What you should do. After reading the data below, copy out every line that contains the word "link".

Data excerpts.
- - - - -

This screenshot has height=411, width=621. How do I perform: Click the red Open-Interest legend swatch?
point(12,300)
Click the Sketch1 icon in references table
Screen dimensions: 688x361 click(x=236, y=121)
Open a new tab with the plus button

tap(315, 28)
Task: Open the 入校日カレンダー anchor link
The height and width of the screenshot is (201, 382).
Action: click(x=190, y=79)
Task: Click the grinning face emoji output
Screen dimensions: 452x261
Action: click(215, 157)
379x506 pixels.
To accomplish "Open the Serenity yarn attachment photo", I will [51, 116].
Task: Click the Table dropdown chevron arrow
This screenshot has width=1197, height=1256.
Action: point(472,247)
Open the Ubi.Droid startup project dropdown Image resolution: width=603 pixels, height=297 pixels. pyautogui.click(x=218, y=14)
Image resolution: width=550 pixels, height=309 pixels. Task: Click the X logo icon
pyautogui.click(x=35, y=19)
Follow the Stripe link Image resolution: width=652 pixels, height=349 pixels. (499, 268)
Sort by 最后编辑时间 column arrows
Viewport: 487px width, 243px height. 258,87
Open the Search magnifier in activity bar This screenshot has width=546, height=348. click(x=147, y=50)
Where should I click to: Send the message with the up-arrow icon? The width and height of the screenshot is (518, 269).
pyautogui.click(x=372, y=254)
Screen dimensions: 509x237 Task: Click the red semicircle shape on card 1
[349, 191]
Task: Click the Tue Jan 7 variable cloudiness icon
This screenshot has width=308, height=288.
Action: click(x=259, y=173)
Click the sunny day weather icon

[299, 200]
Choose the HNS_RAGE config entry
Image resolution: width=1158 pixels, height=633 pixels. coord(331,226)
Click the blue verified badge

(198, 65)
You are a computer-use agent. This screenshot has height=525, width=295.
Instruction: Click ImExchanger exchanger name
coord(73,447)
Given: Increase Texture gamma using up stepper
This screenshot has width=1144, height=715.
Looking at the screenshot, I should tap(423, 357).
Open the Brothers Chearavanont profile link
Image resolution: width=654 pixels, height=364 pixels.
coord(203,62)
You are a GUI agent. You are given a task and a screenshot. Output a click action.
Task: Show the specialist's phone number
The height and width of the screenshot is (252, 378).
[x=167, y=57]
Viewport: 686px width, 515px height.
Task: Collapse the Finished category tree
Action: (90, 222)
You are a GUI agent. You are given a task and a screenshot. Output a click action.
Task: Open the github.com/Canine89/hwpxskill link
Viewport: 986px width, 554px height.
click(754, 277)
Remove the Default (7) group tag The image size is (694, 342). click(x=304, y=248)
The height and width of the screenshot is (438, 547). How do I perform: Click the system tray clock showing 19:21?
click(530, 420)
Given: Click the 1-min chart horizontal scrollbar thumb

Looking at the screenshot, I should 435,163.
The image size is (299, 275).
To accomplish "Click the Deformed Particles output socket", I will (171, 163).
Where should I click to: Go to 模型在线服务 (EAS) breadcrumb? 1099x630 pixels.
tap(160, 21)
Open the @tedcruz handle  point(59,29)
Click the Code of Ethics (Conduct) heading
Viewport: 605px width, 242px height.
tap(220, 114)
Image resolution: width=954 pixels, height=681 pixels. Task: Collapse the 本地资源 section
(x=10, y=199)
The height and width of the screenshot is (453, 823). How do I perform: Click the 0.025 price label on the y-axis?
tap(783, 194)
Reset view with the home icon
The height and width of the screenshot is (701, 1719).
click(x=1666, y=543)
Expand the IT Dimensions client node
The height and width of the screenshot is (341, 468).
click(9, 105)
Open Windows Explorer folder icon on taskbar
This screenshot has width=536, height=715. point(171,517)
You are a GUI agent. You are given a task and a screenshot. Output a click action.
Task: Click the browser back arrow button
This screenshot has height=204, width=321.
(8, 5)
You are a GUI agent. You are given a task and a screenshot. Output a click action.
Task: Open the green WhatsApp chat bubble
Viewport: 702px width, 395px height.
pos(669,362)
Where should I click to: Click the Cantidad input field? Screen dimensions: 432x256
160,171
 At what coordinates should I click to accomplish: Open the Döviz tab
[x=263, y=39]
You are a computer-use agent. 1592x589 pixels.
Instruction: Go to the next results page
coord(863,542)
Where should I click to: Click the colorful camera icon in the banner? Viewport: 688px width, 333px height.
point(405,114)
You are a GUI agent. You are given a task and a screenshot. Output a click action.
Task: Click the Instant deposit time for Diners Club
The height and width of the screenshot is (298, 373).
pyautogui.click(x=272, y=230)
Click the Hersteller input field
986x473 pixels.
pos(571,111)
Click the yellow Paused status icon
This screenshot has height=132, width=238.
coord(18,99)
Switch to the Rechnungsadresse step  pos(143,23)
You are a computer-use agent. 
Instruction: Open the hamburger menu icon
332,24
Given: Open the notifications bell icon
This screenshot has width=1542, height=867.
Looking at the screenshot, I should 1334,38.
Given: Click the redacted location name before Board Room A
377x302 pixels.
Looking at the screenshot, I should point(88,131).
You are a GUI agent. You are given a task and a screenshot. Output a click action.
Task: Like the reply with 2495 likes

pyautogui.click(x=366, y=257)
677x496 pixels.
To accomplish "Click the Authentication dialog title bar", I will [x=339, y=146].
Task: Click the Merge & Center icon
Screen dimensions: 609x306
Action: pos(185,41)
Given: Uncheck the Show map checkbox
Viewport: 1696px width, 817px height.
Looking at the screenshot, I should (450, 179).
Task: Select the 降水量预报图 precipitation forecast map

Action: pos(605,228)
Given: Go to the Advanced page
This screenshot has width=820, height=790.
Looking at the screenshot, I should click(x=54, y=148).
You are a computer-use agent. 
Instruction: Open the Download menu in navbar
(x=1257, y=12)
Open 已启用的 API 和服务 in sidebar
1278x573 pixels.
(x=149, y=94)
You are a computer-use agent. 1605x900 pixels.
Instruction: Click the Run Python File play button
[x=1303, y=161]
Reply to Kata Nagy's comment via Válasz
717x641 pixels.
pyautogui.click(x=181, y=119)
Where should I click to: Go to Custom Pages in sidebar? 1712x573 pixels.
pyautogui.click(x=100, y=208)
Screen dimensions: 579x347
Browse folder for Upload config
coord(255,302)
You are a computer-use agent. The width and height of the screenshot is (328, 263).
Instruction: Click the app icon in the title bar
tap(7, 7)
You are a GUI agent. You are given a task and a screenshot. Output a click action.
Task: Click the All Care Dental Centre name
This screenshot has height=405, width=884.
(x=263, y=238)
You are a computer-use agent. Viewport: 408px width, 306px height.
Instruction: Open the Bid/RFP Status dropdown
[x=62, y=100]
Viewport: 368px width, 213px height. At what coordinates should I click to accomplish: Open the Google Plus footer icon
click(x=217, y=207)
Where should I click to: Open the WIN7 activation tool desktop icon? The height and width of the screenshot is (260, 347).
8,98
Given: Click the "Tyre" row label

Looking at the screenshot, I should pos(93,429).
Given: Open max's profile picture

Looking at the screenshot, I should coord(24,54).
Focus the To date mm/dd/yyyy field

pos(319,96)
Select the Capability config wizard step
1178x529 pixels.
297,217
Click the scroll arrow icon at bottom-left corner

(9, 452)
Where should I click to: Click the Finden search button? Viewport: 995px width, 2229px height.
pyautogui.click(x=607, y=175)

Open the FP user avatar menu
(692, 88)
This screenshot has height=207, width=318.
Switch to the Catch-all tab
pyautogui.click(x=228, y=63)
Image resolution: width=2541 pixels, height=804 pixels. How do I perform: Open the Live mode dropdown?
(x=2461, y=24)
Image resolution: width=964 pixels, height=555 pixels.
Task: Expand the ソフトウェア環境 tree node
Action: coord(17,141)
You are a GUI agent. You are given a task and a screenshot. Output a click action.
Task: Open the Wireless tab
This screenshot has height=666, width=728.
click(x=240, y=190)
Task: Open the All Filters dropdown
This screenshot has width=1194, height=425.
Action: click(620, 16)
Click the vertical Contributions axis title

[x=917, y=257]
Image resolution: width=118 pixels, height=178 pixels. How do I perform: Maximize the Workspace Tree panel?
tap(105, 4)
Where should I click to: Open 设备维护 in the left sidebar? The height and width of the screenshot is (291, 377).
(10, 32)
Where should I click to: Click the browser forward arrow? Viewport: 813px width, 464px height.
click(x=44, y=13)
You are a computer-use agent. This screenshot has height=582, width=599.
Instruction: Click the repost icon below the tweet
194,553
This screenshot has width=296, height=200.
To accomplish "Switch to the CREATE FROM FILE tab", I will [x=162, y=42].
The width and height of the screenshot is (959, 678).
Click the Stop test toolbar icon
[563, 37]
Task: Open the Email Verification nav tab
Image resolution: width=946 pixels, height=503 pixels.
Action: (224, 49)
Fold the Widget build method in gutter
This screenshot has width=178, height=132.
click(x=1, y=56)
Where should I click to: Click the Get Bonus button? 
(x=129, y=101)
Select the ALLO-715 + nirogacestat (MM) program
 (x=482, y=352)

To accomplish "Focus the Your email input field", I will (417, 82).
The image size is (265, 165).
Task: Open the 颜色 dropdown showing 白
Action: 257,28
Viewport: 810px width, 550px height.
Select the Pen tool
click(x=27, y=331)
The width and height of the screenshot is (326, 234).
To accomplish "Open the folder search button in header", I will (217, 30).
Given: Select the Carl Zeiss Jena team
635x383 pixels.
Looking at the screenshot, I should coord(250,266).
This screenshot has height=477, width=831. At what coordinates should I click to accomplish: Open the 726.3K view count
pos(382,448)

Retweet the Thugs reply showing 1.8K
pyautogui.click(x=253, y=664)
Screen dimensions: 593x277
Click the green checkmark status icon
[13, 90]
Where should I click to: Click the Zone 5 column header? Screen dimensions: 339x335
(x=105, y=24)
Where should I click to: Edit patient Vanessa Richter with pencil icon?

- - - - -

Answer box.
Task: Open the 入校日カレンダー anchor link
Follow the Stripe link Image resolution: width=652 pixels, height=349 pixels. (499, 268)
Open the Brothers Chearavanont profile link
Task: Open the github.com/Canine89/hwpxskill link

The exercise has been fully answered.